Em Nagoya, os governos estão reunindo-se para uma negociação internacional fundamental da Convenção sobre Diversidade Biológica (CBD), com a esperança de deter as contínuas perdas de biodiversidade - a essência da vida. Desde o começo da CBD em 1992, os governos não têm conseguido avançar muito, com o consenso científico de projeções de mais perda de hábitat e altas taxas de extinções, incluindo perdas de variedades de alimentos e animais, com conseqüências drásticas para as sociedades humanas. Enquanto a CBD é às vezes descrita como um grande compromisso entre o Norte e o Sul (os chamados desenvolvidos e em desenvolvimento), o Norte não tem cumprido sua parte da promessa, especialmente em termos de recursos financeiros, e também a falta de progresso sobre o assunto crítico de acesso e divisão de benefícios de recursos genéticos (ABS).

Em Nagoya, os governos vão convir em deixar as coisas como estão quanto ao crescimento econômico e o consumo excessivo, submetendo-se a oportunidades de mercado e consertos técnicos? Ou vão convir em abordar realmente as causas de fundo da perda de biodiversidade e estabelecer um novo caminho corajoso que defenda e apóie os custódios da biodiversidade - Povos Indígenas, comunidades locais e fornecedores de alimentos em pequena escala, como granjeiros, pescadores e pastores?

Durante os dois meses passados, grupos da sociedade civil do mundo inteiro têm estado discutindo, debatendo e chegando a acordos quanto ao que acreditam que são os assuntos fundamentais para a COP de Nagoya.  Convocamos as Partes para fortalecer (não debilitar) os princípios fundamentais da Convenção -como o enfoque de ecossistema, o princípio precautório, e um entendimento que a biodiversidade não pode separar-se daqueles humanos que a nutrem, a defendem e a usam sustentavelmente. As partes deveriam afastar-se do enfoque de mercado de outros acordos, como a Convenção Quadro das Nações Unidas sobre Mudança Climática, e não permitir que os acordos de biodiversidade sejam condescendentes com outros acordos internacionais, incluindo o comércio.

Em vez disso, as Partes deveriam adotar um enfoque de justiça de biodiversidade, que significa não somente sustentar os direitos, dignidade e autonomia de todos os povos, mas também respeitar os direitos de todos os seres vivos. Um enfoque de justiça para a biodiversidade coloca os custódios da biodiversidade no centro da criação de políticas, e como os beneficiários mais importantes das políticas de biodiversidade. Essas comunidades fundamentais e seus sistemas de conservação e manejo deveriam ser recompensados, não transformados em mercadorias nem forçados em agendas econômicas neoliberais.

Muitos grupos da sociedade civil do mundo inteiro se têm reunido para criar um conjunto de 10 informações coletivas: os “10 Principais temas para COP 10”. Na próxima página salientamos nossas principais demandas.

++++

Requisito. Escreva a continuação do texto sobre as negociações de biodiversidade em Nagoya, começando logo após a última frase.

++++

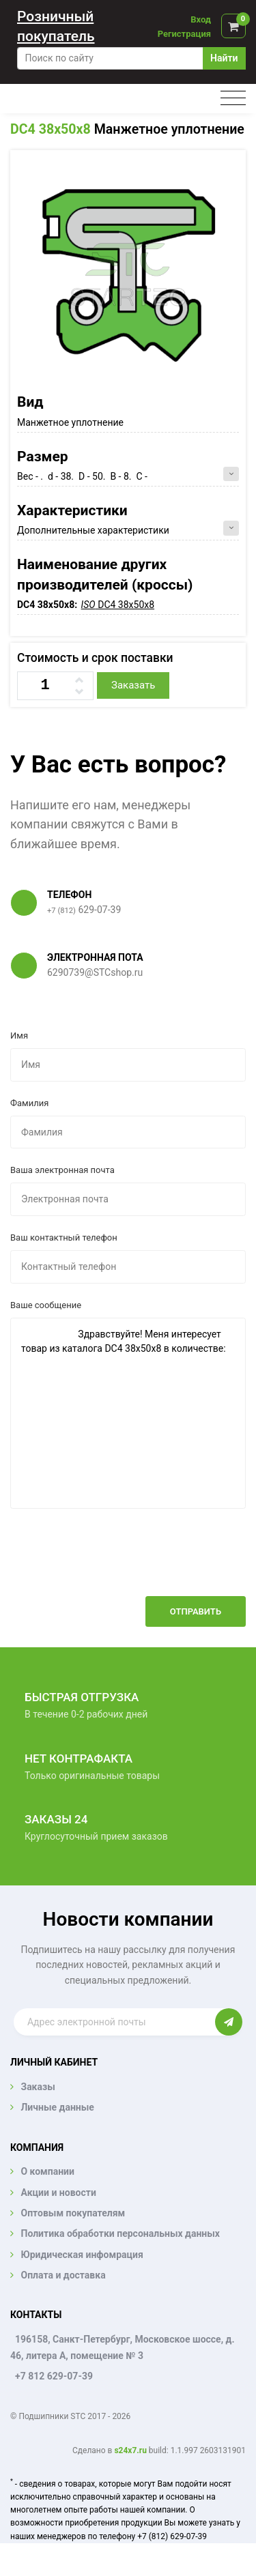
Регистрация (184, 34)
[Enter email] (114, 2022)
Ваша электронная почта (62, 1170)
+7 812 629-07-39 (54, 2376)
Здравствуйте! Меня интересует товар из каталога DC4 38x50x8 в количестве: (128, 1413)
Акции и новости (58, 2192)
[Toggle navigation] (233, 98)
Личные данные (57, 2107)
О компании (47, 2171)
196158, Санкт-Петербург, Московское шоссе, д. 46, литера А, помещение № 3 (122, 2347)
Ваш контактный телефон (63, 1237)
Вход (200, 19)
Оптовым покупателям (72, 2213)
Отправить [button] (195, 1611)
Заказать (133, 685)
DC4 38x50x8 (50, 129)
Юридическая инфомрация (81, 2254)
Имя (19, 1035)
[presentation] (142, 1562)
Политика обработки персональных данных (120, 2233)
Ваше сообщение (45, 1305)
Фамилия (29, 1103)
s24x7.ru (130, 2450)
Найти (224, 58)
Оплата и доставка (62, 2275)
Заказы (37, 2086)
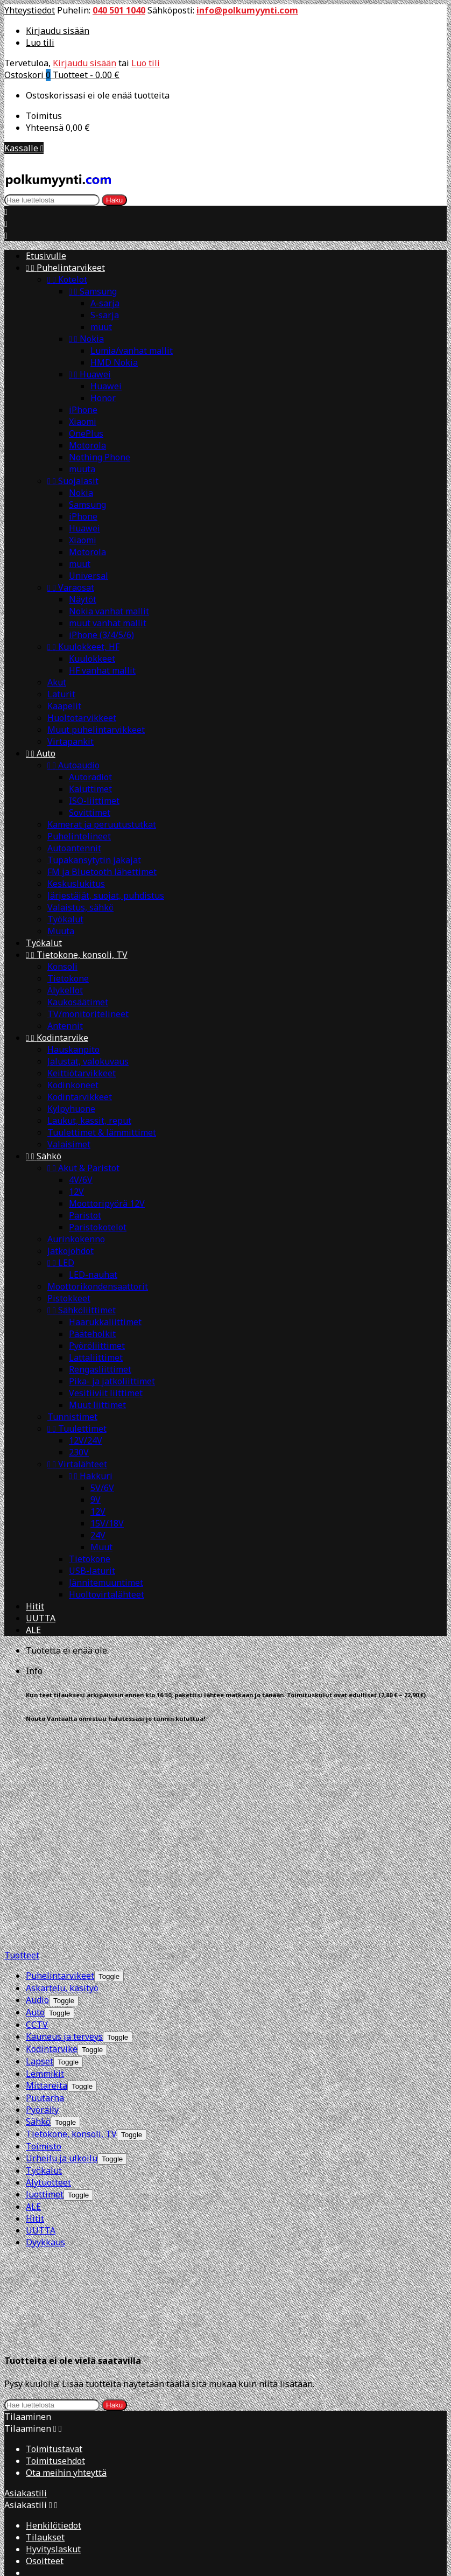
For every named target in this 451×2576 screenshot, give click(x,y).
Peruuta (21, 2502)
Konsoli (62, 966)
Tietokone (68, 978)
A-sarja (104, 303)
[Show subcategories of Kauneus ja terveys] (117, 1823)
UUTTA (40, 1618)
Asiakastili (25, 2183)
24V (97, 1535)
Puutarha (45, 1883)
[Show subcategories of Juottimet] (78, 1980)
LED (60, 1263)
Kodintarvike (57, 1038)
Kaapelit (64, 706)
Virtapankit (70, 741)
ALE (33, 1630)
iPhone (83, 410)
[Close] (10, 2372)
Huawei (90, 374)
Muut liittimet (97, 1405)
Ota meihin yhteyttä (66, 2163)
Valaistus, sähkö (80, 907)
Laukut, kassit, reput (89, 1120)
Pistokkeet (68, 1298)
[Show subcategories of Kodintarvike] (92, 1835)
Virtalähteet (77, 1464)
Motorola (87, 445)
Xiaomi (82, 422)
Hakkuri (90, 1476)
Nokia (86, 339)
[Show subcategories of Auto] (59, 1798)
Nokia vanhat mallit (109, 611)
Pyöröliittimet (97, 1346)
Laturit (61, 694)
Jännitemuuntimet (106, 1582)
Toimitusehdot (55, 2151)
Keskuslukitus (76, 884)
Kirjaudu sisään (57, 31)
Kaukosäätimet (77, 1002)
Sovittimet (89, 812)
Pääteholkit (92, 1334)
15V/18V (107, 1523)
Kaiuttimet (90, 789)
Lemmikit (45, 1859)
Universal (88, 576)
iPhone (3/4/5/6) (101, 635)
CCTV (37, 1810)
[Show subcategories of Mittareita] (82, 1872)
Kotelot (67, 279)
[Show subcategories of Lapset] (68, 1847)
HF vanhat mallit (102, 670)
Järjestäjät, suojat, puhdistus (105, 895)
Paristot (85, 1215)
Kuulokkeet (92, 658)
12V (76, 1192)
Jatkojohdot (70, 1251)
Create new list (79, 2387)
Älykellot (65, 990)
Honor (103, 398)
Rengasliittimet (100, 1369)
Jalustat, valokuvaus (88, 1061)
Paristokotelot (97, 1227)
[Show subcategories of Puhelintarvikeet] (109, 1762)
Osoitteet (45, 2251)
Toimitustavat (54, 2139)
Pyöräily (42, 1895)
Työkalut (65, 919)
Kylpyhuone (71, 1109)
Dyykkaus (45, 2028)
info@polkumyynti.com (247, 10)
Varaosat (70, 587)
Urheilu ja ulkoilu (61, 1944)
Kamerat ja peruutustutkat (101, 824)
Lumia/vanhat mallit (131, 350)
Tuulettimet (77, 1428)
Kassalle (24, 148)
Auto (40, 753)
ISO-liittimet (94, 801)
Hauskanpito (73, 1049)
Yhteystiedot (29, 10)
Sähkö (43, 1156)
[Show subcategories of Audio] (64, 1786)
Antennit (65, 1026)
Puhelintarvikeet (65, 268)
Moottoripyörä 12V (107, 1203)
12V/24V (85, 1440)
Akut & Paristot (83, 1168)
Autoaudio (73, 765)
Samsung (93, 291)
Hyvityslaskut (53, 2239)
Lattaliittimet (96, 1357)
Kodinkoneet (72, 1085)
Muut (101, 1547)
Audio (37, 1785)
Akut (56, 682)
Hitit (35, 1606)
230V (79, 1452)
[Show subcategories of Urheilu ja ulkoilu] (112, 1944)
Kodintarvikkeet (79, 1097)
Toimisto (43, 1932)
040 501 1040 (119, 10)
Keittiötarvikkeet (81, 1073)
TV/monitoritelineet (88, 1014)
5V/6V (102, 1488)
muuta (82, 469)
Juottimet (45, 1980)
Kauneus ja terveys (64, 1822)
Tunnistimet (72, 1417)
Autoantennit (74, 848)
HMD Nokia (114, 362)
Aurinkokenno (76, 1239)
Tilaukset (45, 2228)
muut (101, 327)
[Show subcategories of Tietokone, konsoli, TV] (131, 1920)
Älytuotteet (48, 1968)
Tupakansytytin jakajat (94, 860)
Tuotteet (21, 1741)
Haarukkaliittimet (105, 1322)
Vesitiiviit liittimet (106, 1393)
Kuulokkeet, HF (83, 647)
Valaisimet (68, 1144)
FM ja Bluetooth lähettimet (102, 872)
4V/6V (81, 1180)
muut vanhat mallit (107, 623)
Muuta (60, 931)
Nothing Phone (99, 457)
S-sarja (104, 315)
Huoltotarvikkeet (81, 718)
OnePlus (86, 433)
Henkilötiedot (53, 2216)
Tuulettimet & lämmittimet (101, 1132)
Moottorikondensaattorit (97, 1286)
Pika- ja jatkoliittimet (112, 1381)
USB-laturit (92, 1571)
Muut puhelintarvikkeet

++++

Resposta.
Grupos da sociedade civil exigem os seguintes compromissos em Nagoya:

1. As partes precisam urgentemente cumprir suas obrigações como signatários da Convenção sobre Diversidade Biológica e convir em um forte e ambicioso plano estratégico; esse plano deve conter objetivos que:

• integrem a biodiversidade e sua função central no funcionamento e resiliência dos ecossistemas em instituições e acordos internacionais, especialmente de comércio, e também em políticas nacionais, incluindo desenvolvimento econômico e prestação de contas

• eliminem subsídios e incentivos perversos que danificam a biodiversidade até 2020 (particularmente para petróleo e gás, agricultura, agocombustíveis/bioenergia, pesca)

• reduzam o desmatamento e a destruição de hábitats naturais a zero até 2020

• acabem com os padrões atuais de produção e consumo insustentáveis

• acabem com a pesca excessiva e práticas de pesca destruidoras

• façam com que a agricultura, o florestamento e outros usos da terra sejam sustentáveis e reduzam a acumulação de nutrientes por baixo dos níveis de acumulação críticos

• atinjam um sistema representativo de áreas protegidas com base na participação plena e efetiva de Povos Indígenas e comunidades locais e respeito por seus direitos (incluindo consentimento livre, prévio e informado)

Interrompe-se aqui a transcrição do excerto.